### SUPPLIED PASSAGE
--- START ---
Hi! Looks like help is needed for db load optimisa...
# gooddata-platform
m
Hi! Looks like help is needed for db load optimisations. I receive multiple tables in Postgres, which I union all, then complete the data set with additional columns into a materialised view and finally join with workspace info for LCM with x__client_id_ (edited) But it’s a full load every time into GD platform Apart from incremental loads, anything I can do to prepare the data better? Like adding indices to the last table that gets loaded? Partition the materialised view? Any suggestion that can speed up load dramatically would be of great help!
--- END ---
### EXERCISE TASKS
1. Answer these questions about the forum post on database load optimization:
(a) In which database does the poster receive the multiple tables?
(b) Into what does the poster put the data set after adding more columns?
(c) What kind of load goes into the GD platform every time?
2. Proceed with the forum post on database load optimization, picking up right after its final sentence.

### PROVIDED DATA
--- START ---
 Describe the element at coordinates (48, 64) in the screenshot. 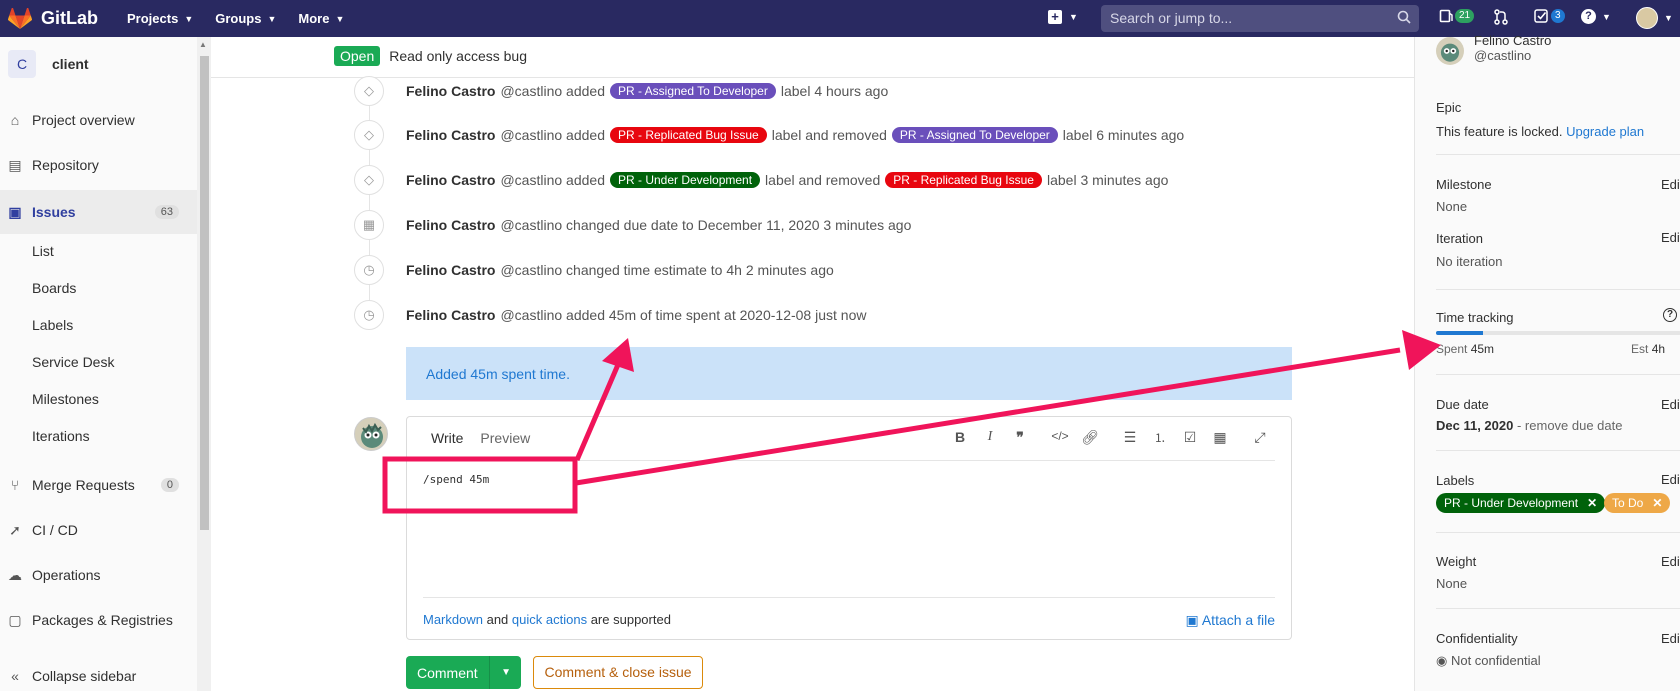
--- END ---
### ANSWERS FOR EACH ITEM
1.
(a) Postgres
(b) A materialised view
(c) A full load

2.
b
Hi Michael, When you run the dataload in the GoodData, what happens is that your database is queried through API and then the result is downloaded. The query that is being run is quite simple (let's assume that you have dataset with 3 columns A,B and C and three clients) - the query would be:
Copy code
SELECT A as A, B as B, C as C FROM dataset WHERE x__client_id =CLIENT1 OR x__client_id =CLIENT2 OR x__client_id =CLIENT3;
so it would all come down to optimizing performance of such simple queries in your database. Other factor can be the network throughput - the speed of downloading the data. What can be optimized on the GoodData is to set how many clients will get downloaded by a single query (4 is default for full loads).
m
Hi @Boris, thanks for the info. So the query takes the possible values from the segment in LCM, clear, thanks. Let me optimise performance that query. How do I increase the default 4? I’d to change it to a 10 please.
b
Hi Michael - explained here in the best practices section (i.e. setting parameter
GDC_DOWNLOAD_PROJECTS_CHUNK_SIZE
in the dataload schedule)
m
HI @Boris Had a look at the queries, seems fine to me. Is there a difference if the workspace is empty? What prost-processing is happening? Query finished long time ago but job takes a long time to complete.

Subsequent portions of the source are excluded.